Friday, September 26, 2003

For The Technically Challenged

I'm having a little trouble getting started this morning. It seems my computer at home has been converted itself into a boat anchor and will require the attention of experts. It's not so much the cost of the repairs that bothers me, but my utter feeling of inadequacy when it comes to all things technical. You are, after all, reading a man who views the flipping of a light switch as something of a miracle. Worse still, this now necessitates that I must have dealings with the techno-monks whose withering glare and patronizing tone reduce me to a quivering mass of schoolboy insecurities.

"What's wrong with – (some unintelligible dialect spoken at this point)?"

"I, I don't know sir."

"You don't know, do you?" as he rolled his eyes in the direction of his fellow acolytes of the Brotherhood of Geekdom, "Did you check to see if it was turned on?" he bellowed, scarcely concealing his contempt.

"Of course, of course," I stammered.

"DID YOU FOLLOW THE PROCEDURE?" his patience with the unworthy cur cowering before him nearing its end.

"Yes, yes…I laid the burnt offering in front of my keyboard, lit the incense, and recited the incantations as laid down by our ancestors."
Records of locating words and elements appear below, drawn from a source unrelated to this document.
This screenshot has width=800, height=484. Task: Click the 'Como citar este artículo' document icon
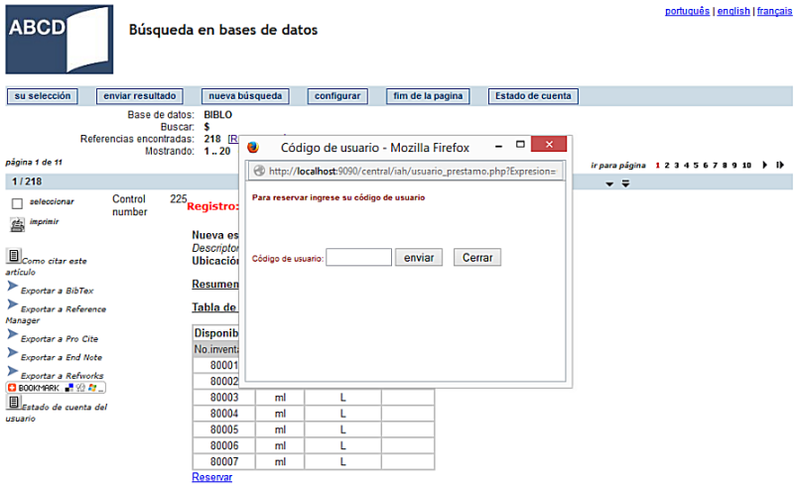(x=13, y=256)
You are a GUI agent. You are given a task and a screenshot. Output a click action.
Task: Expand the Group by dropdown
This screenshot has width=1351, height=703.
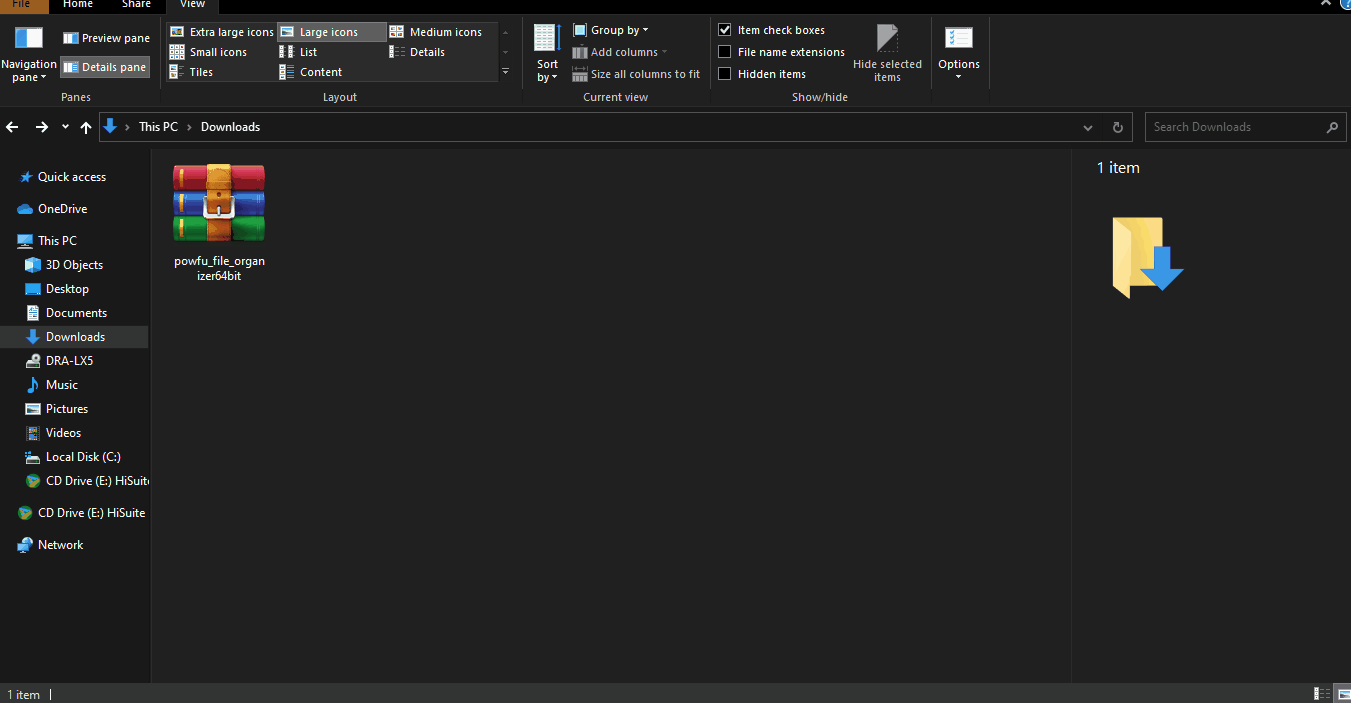pyautogui.click(x=643, y=29)
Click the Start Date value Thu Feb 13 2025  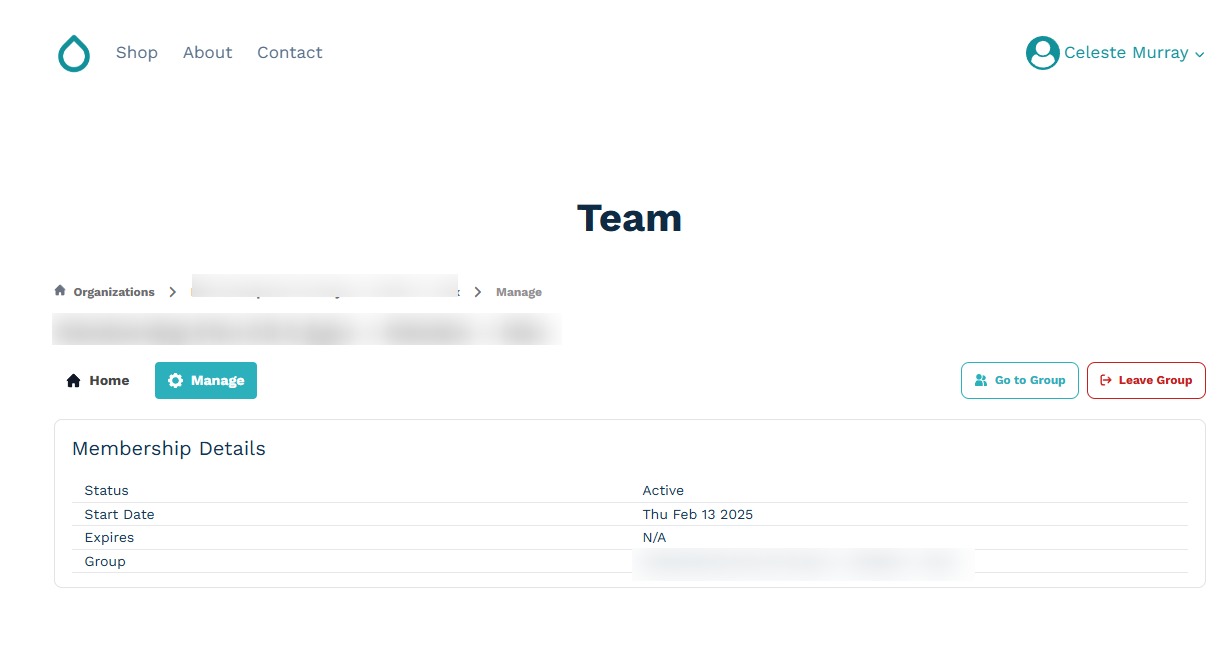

His watery, spectacled eyes narrowed with suspicion as he brushed back the greasy strands of hair from his pimpled face. Removing his glasses, he polished the lenses with his thumb and forefinger with the bottom of his egg-stained "Lord of the Rings" t-shirt. Readjusting the wobbly frame, he took a tone that would make a Spanish inquisitor cringe, " With the powers invested in me by Bill Gates, the Almighty, I think we might be able to help you, call back in a month."

"But, but…." my pleas falling upon his now turned back. He spoke to one of his underlings in a language I thought might be Klingon and then disappeared behind a curtain.

The lackey then stepped forward, "That will be ninety dollars – Visa or Mastercard?"

It is these encounters make me long for my Remington Reporter Manual Typewriter:

Ode to Eaton’s Corrasable Bond

In memory of Doris Grant

While the other kids, that is to say,
The normal kids; The Campfire Vets,
The Furtive Farmers of Mary Kay,
And the Brokenmarriagenettes
Took Typing I & II to hedge their bets,
Therefore insuring their success.

Honors English was to be my conceit,
Pondering the doom of Sir Patrick Spens
“Wi’ the guid Scots lairds at his feet.”
As the doleful dirges of Mr. Yeats portend
“Things have changed; changed utterly.”
And I, damned to type; type in utter agony.